System Architecture

Overview of the global layered architecture:

_images/layered_architecture.png

Kwapi drivers

Kwapi drivers are derived from a Driver superclass, itself derived from Thread. So drivers are threads. At least one driver thread is instantiated for each wattmeter or switch you want to monitor. Their constructors takes as arguments a list of probe IDs, probe names (an alias for probe ids) and kwargs (specific arguments).

Driver threads roles are:

  1. Setting up a wattmeter or a switch.
  2. Listening and decoding received data.
  3. Calling a driver superclass method with measurements as argument. This method appends signature to the measurements, and publishes them on the bus.

Message format:

_images/message_format.png

There are several types of drivers already implemented in Kwapi. You can of course implement your own driver.

SNMP drivers

Using the SNMP protocol and the right OIDs, you can retrieve a subtree of values corresponding, for a wattmeter, at the power consumption, for a switch, at the network traffic of his interfaces.

Of course, this driver works with any device that implementis SNMP protocol. So you can retrieve other metrics depending on what you want to monitor.

Wattmeters via SNMP

Kwapi supports different kinds of wattmeters (IPMI, Eaton PDU, Wattsup, etc). Wattmeters communicate via IP networks or serial links. Each wattmeter has one or more sensors (probes). Wattmeters send their values quite often (each second), and they are listen by wattmeter drivers.

Network drivers

Second type of drivers is the network drivers. Giving a switch address and the correct protocol, you can retrieve incoming and outgoing traffic. You have just to configure the right OIDs and allow SNMP requests on the switch. Every port of the given switch is scanned and the current counter value of the interface is assigned to the configured neighbor. This counter is a 64-bits number that correspond to the total number of octets received on the interface, including framing characters.

Dummy drivers

Added as a testing feature, dummy drivers just send the value you ask them to send. They are used to simulate a probe. You can configure them as you wish. Kwapi implements dummynet and dummywatt drivers to simulate network and wattmeter drivers.

IPMI drivers

IPMI drivers use the command line ipmitool to retrieve information from IPMI sensors.

Exercises:
[1] In the Kwapi architecture text, what command line tool do IPMI drivers use to retrieve information from IPMI sensors?
[2] Update the listing from the line with "Where should I" through the end of the listing, replacing "green" with "blue" and keeping everything else unchanged. Leave the pictures out of your answer.

Screenshot and document pointing data
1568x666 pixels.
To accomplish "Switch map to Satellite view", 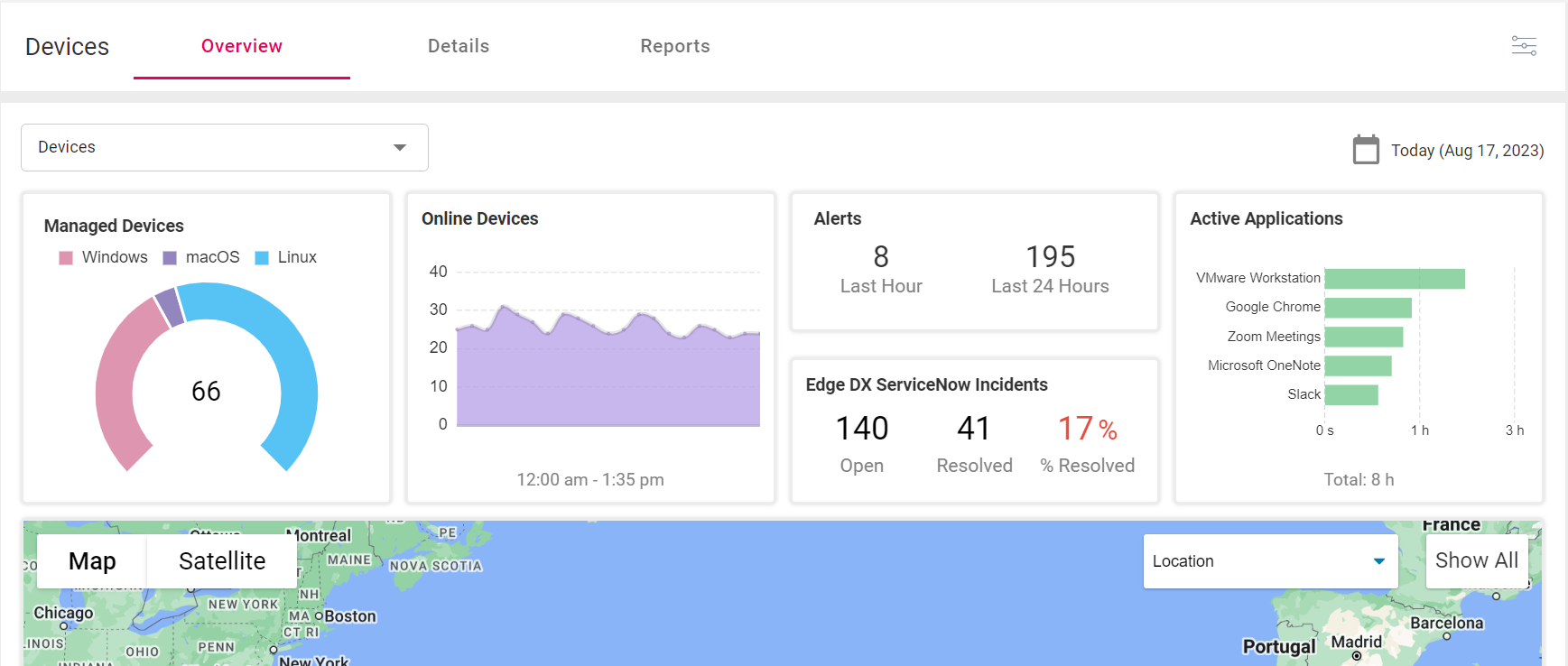I will click(222, 561).
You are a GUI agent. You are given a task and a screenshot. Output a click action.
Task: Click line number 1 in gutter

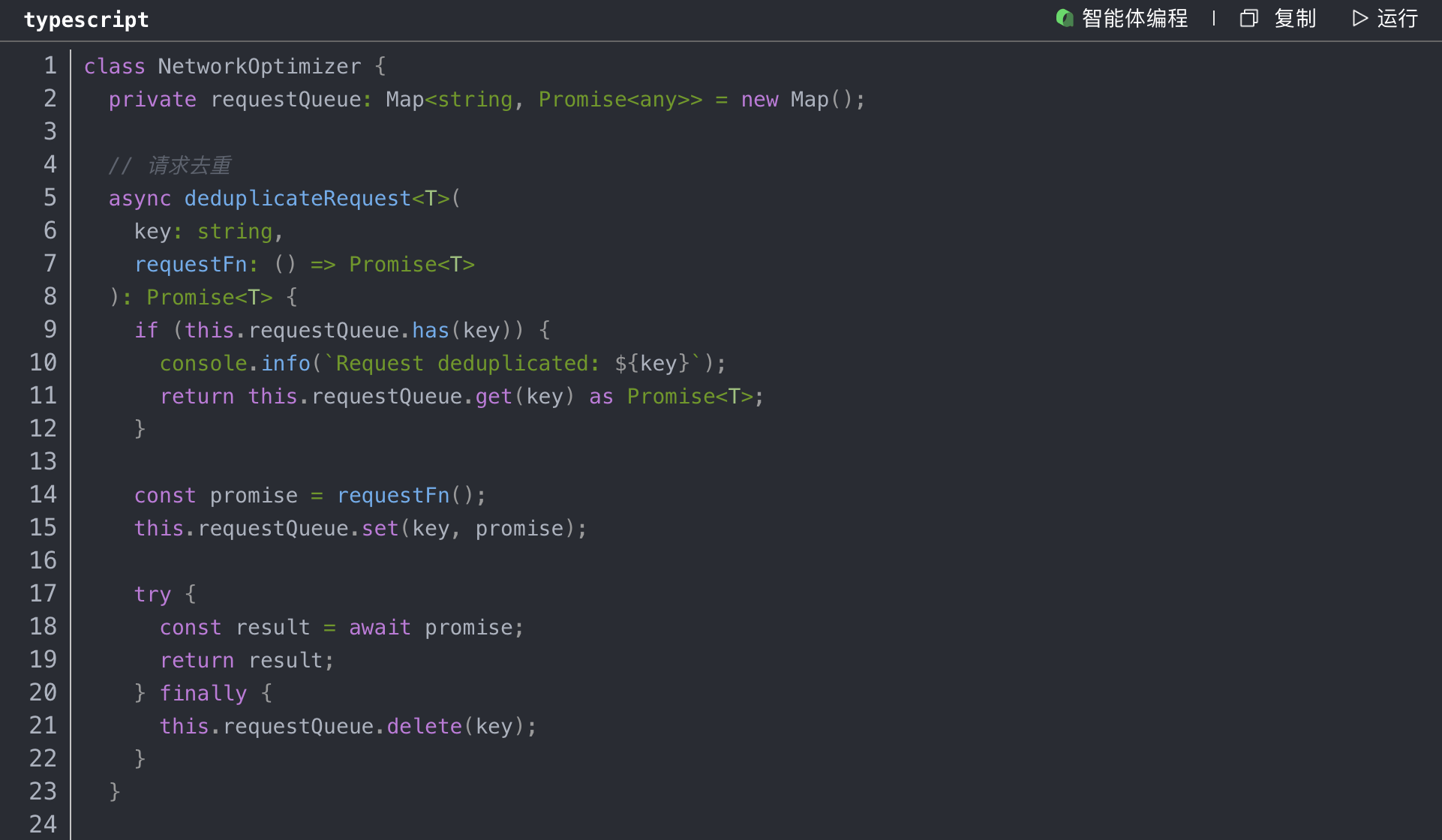50,66
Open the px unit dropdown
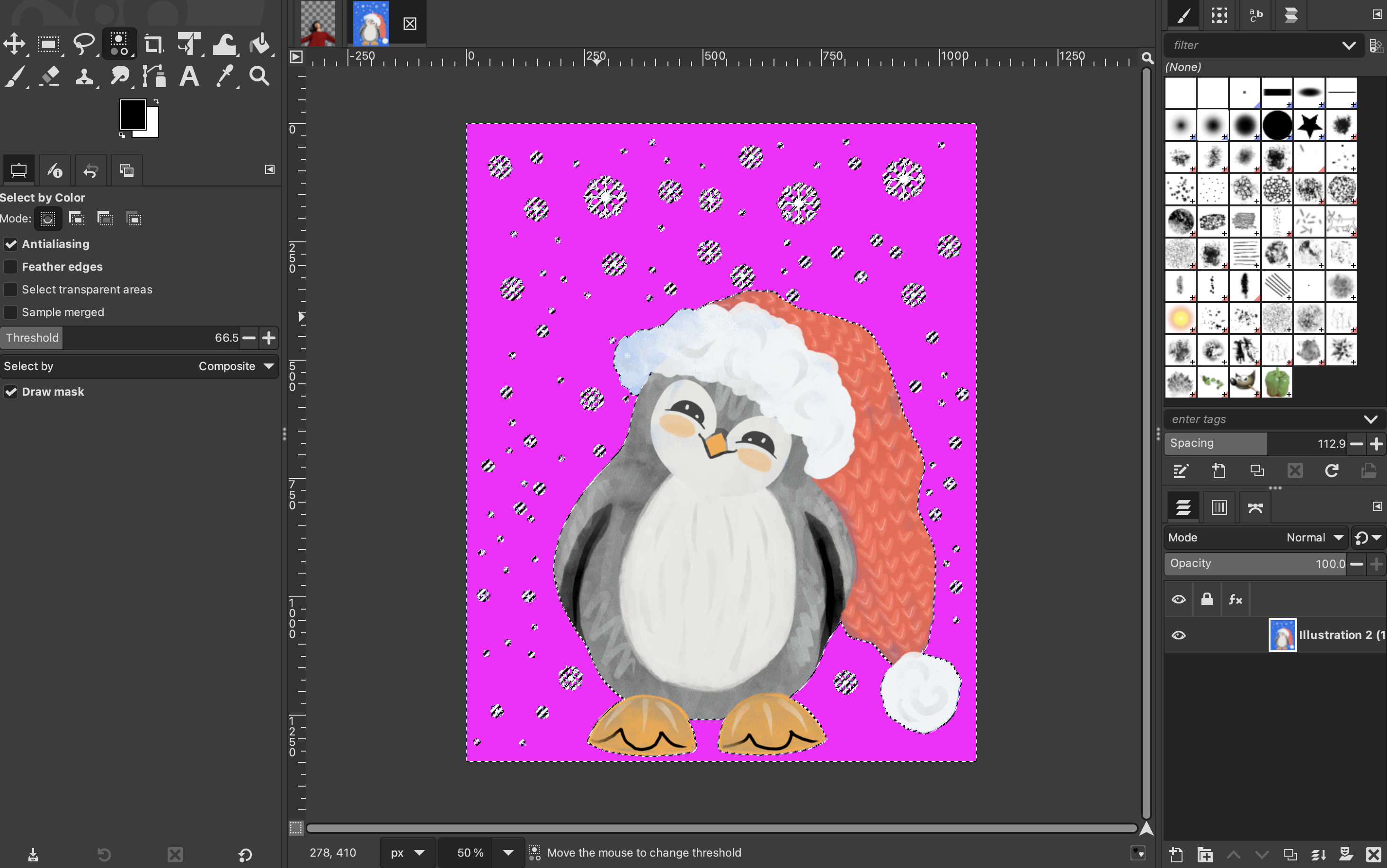Image resolution: width=1387 pixels, height=868 pixels. coord(407,852)
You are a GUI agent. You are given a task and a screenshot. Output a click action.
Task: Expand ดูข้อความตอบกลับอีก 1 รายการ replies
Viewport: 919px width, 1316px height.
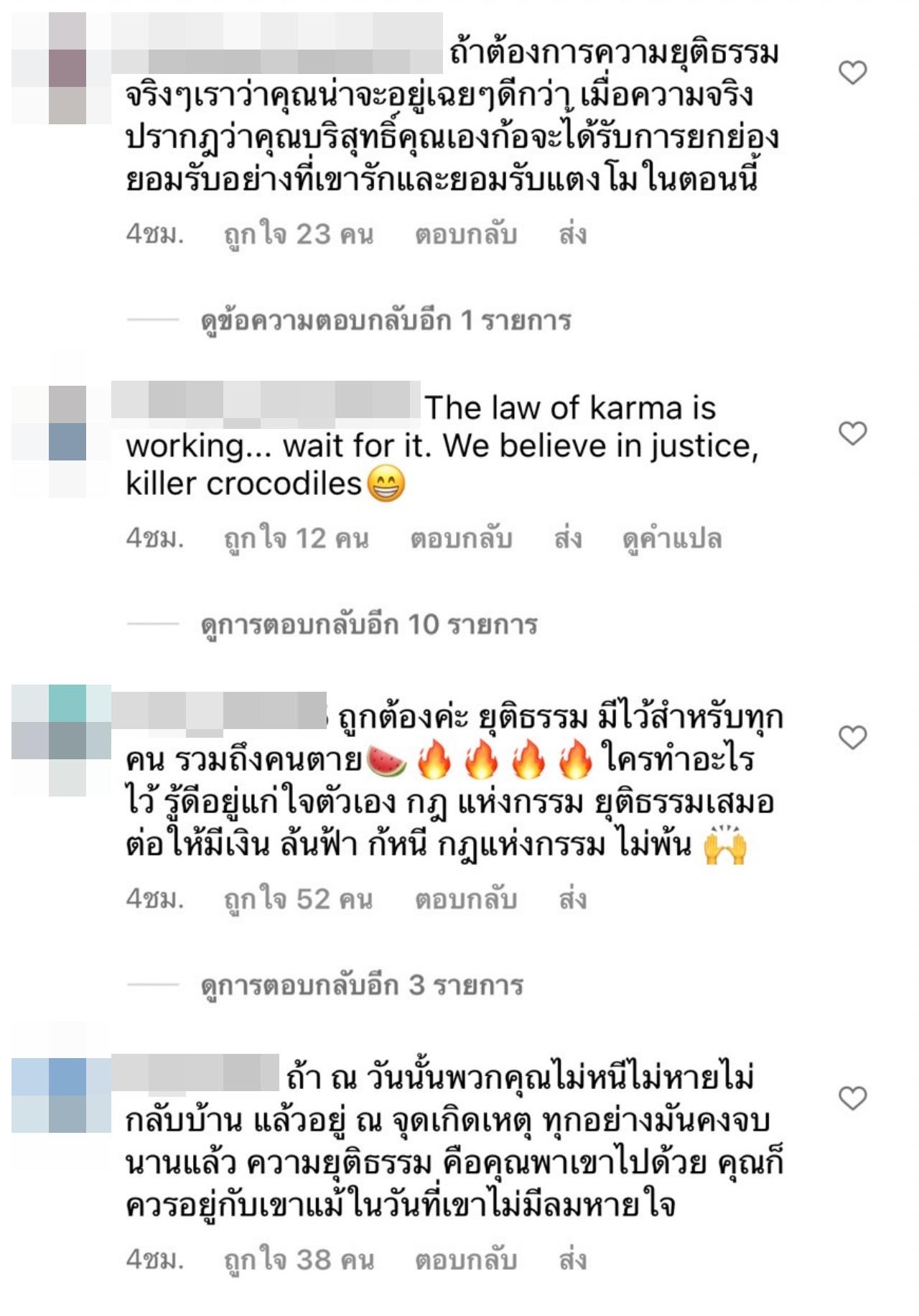pyautogui.click(x=386, y=320)
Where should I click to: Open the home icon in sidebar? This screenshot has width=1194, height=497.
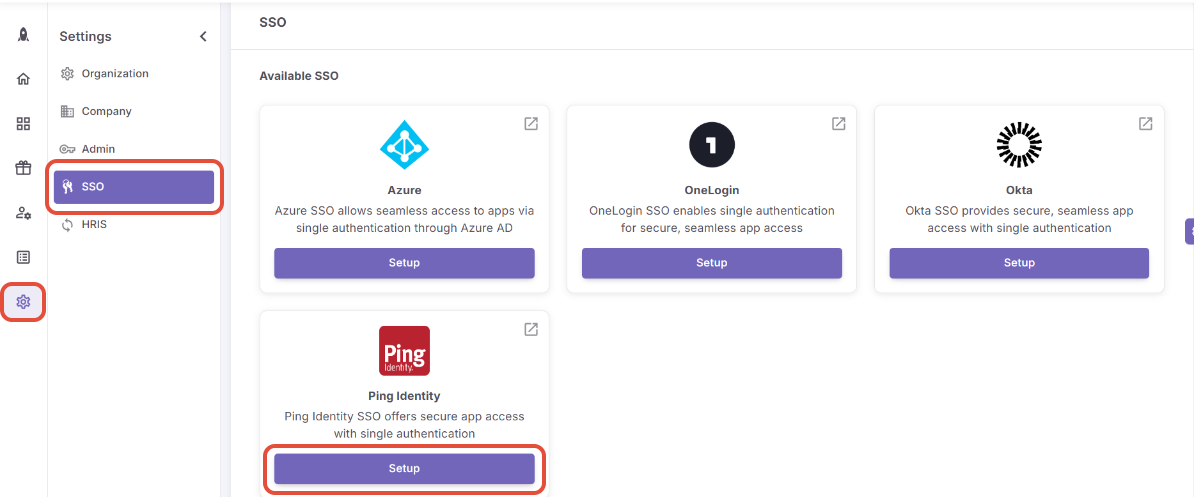click(x=23, y=79)
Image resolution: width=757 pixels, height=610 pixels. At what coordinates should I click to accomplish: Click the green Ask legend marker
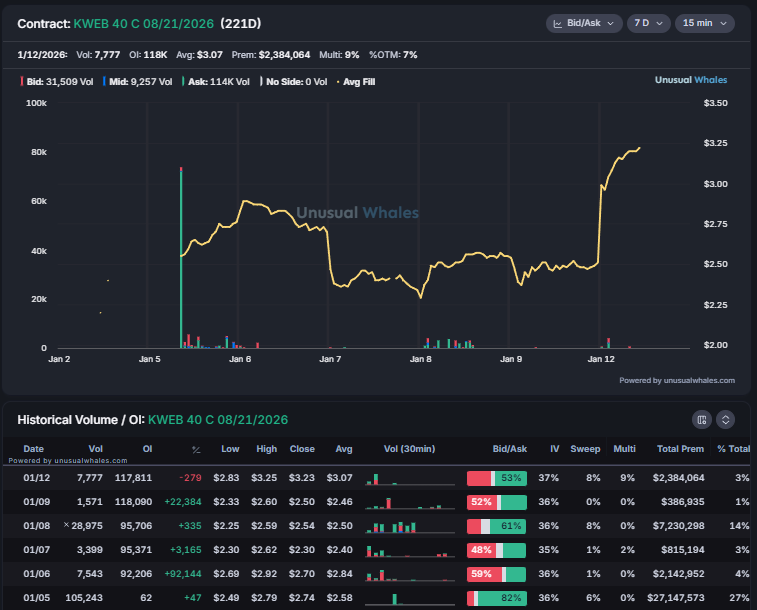tap(186, 80)
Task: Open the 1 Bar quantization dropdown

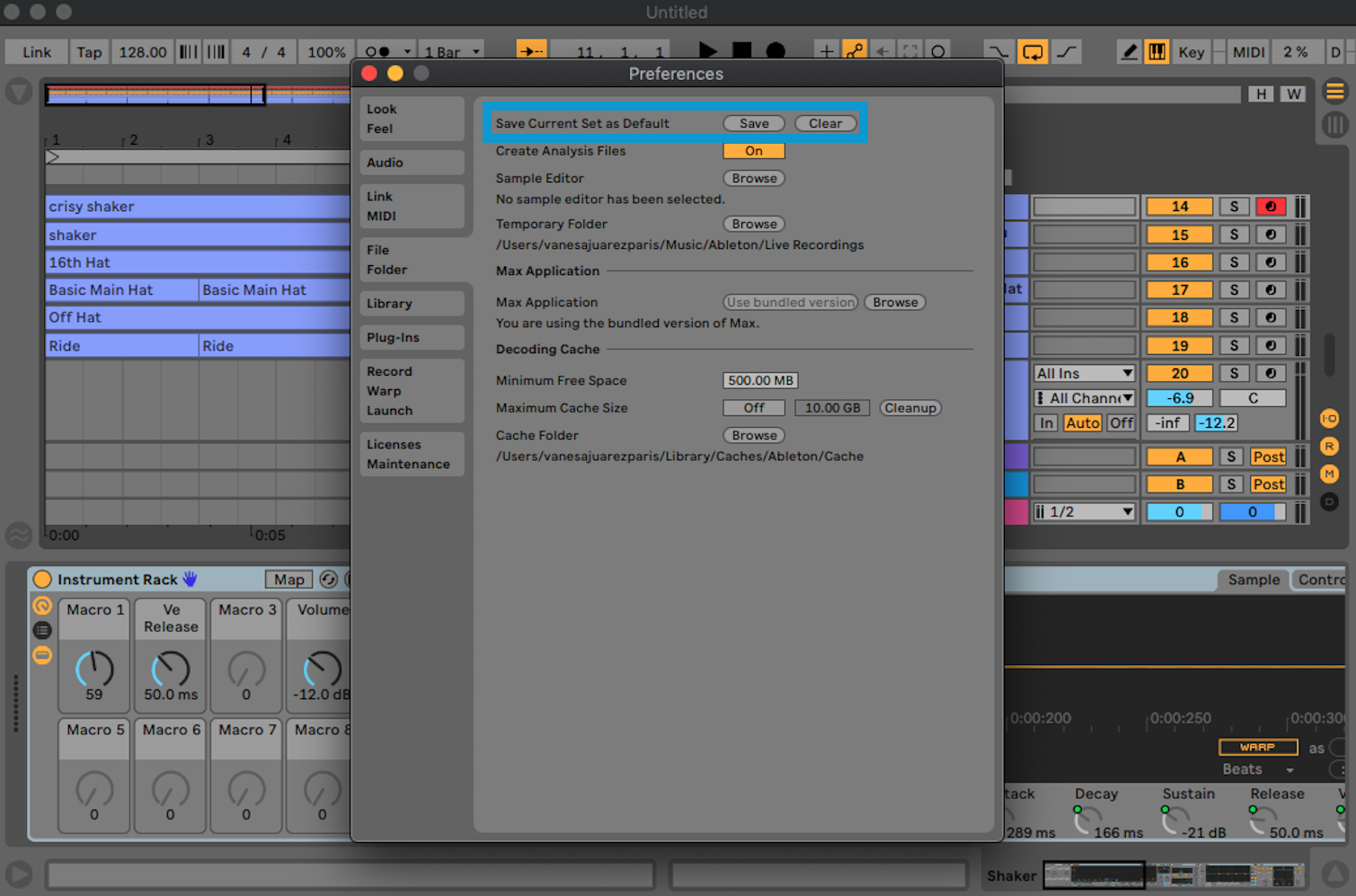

Answers in order:
[1] ipmitool

[2]
Where should I click to: Open the home icon in sidebar? This screenshot has width=1194, height=497.
click(x=23, y=79)
Image resolution: width=757 pixels, height=610 pixels. At what coordinates should I click to accomplish: Click the blue Ask legend marker
tap(186, 80)
Task: Open the 1 Bar quantization dropdown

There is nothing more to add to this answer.